Zevacor (C-11 choline, Injection)

Question:
Could you please tell us how to code the new FDA-approved (November 27, 2016) radiopharmaceutical C-11- Choline, a PET imaging agent for patients with suspected prostate cancer recurrence and non-informative bone scintigraphy, computerized tomography (CT) or magnetic resonance imaging.

Answer:

The coding for the new FDA-approved diagnostic radiopharmaceutical C-11 choline will evolve as with any new drug. We expect this evolution to occur over the next year or two and we encourage SNMMI members to check SNMMI's website regularly for updates. We also call to your attention that the various codes and reimbursement rates will change based on the billing setting and date of service during this early evolution of a new drug and service. It is important to pay attention to the setting; Medicare hospital outpatient, Medicare physician fee schedule, independent diagnostic testing facilities (IDTF), or third-party payers (TPP) and the date of service (DOS) of the procedure for appropriate billing instructions.

Of importance, Medicare currently has a National Coverage Determination for Oncologic PET procedures which allows local contractors to determine coverage for newly approved by FDA PET agents; therefore, for claims with a DOS on or after November 27, 2016, for all Medicare settings, imaging with C-11 Choline is covered at the local Medicare Administrative Contractor (MAC) discretion, providers should communicate with their local MAC for local coverage policies pertaining to this new diagnostic radiopharmaceutical and procedure. To bill Medicare for locally covered PET services use the single most appropriate CPT code 78811 to 78816 based on the imaging area and PET/CT or PET equipment ordered and used for the study. To bill Medicare in any setting for non-covered PET services, providers would choose HCPCS Level II code G0235 PET imaging, any site, not otherwise specified. Billing Medicare with this code should result in a claim denial. Providers who choose to have their patients sign Advanced Beneficiary Notices, prior to performing the studies, could then bill the patient for the non-covered Medicare service.

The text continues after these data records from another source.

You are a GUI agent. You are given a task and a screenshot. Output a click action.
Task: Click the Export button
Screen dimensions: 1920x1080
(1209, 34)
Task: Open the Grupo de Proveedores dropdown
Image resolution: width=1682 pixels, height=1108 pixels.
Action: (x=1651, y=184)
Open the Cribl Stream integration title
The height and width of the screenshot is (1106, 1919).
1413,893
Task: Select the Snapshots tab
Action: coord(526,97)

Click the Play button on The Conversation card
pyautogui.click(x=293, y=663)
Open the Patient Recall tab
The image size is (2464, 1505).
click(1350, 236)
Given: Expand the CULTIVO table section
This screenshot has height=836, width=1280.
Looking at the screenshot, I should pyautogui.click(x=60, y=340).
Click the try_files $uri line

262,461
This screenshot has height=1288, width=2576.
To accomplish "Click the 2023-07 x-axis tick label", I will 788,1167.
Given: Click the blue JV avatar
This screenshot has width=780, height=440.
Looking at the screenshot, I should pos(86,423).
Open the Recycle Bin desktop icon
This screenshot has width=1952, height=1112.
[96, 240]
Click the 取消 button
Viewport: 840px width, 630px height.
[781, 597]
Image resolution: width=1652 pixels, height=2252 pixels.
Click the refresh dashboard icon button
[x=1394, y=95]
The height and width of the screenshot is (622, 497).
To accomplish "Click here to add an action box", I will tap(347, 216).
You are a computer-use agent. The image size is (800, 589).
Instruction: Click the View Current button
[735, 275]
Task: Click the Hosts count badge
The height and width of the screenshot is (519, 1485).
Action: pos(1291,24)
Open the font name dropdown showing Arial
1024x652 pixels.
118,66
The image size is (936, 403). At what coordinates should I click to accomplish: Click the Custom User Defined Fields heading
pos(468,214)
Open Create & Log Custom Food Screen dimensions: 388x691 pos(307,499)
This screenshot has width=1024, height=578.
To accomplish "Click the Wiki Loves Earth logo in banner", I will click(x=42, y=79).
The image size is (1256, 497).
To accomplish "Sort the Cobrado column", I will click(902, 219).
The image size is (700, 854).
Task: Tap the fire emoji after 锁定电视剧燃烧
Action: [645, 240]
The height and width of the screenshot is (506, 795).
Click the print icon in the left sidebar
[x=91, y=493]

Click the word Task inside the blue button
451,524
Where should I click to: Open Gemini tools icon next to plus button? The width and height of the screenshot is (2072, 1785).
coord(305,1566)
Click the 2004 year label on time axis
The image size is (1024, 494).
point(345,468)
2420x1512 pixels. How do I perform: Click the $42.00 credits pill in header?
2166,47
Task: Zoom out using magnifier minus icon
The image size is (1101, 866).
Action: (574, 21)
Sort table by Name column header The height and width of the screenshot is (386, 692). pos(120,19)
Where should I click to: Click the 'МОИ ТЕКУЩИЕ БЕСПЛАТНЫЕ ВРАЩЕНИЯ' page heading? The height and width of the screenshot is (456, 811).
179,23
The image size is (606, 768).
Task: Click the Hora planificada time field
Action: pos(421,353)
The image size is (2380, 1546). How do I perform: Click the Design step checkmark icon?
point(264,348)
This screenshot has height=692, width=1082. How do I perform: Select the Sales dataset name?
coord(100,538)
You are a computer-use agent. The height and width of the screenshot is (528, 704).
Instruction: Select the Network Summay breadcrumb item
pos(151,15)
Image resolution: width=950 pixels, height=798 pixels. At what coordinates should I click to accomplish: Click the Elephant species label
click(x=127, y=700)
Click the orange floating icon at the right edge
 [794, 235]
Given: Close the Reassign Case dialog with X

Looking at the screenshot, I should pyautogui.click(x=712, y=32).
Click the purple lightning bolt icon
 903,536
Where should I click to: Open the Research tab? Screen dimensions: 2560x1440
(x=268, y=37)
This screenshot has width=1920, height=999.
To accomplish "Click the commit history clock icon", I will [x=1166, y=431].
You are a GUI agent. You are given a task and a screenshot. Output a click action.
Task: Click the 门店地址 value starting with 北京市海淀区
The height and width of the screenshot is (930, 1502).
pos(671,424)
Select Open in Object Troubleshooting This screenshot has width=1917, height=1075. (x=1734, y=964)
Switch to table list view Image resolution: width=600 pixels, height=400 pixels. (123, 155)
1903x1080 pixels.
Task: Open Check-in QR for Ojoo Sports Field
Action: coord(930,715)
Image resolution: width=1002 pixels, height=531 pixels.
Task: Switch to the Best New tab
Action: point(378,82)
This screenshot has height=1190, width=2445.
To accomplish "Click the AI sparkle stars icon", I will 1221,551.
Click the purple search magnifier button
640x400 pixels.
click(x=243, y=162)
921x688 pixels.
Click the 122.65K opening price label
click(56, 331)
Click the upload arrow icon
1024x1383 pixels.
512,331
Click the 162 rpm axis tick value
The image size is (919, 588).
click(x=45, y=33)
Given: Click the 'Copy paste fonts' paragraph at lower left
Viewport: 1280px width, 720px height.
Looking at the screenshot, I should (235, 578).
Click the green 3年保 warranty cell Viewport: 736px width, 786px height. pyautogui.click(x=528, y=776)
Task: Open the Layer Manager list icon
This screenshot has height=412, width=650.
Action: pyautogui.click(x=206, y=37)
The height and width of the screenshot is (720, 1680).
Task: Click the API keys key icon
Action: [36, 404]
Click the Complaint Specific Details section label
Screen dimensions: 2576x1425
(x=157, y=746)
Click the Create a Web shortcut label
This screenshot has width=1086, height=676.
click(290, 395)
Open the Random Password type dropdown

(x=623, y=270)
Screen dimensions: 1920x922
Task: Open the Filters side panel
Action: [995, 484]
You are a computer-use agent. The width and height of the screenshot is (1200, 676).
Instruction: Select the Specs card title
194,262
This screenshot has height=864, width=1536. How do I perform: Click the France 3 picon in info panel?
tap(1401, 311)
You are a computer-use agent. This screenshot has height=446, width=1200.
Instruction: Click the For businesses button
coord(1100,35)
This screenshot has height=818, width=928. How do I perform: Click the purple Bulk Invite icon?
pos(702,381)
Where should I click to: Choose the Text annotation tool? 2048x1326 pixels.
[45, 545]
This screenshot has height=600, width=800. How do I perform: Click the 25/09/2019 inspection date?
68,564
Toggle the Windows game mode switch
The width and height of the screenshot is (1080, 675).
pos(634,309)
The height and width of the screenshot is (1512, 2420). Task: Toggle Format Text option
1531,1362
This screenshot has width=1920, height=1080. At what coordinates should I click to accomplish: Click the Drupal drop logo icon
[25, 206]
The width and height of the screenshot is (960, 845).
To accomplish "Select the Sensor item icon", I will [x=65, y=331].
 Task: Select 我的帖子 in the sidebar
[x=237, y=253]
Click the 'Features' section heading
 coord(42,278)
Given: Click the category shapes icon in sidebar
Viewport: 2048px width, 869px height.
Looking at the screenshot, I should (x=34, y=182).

Regarding the Radiopharmaceutical coding, for DOS immediate post-FDA approval (beginning on or after May 31, 2016), hospital outpatient departments IDTFs, physician offices, and TPPs use HCPCS Level II code J3490 Drug, injection, not otherwise classified for C-11 Choline. When using HCPCS code J3490, be sure to include the NDC on the claim form so that the payer can identify the drug more easily. Providers should work with the private payers to educate them on the product, provide peer-reviewed literature, and discuss adequate reimbursement. Payment policy can vary among payers; therefore, you should check with your individual payers for their policies on how they pay for diagnostic radiopharmaceuticals.

For dates of service January 1, 2017 and beyond, CMS has established a permanent HCPCS code that should be use in both the HOPPS and MPFS settings unless payers dictate otherwise.  The new on January 1, 2017 HCPCS level II code and description is A9515 Choline C-11, diagnostic, per study dose, up to 20 millicuries. SNMMI is pleased that the HCPCS panel listed to our arguments and finalized a “per study dose” description as requested at the open panel HCPCS meeting.

The opinions referenced are those of the members of the SNMMI Coding and Reimbursement Committee and their consultants based on their coding experience. They are based on the commonly used codes in Nuclear Medicine, which are not all inclusive. Always check with your local insurance carriers as policies vary by region. The final decision for the coding of a procedure must be made by the physician considering regulations of insurance carriers and any local, state or federal laws that apply to the physicians practice. The SNMMI and its representatives disclaim any liability arising from the use of these opinions.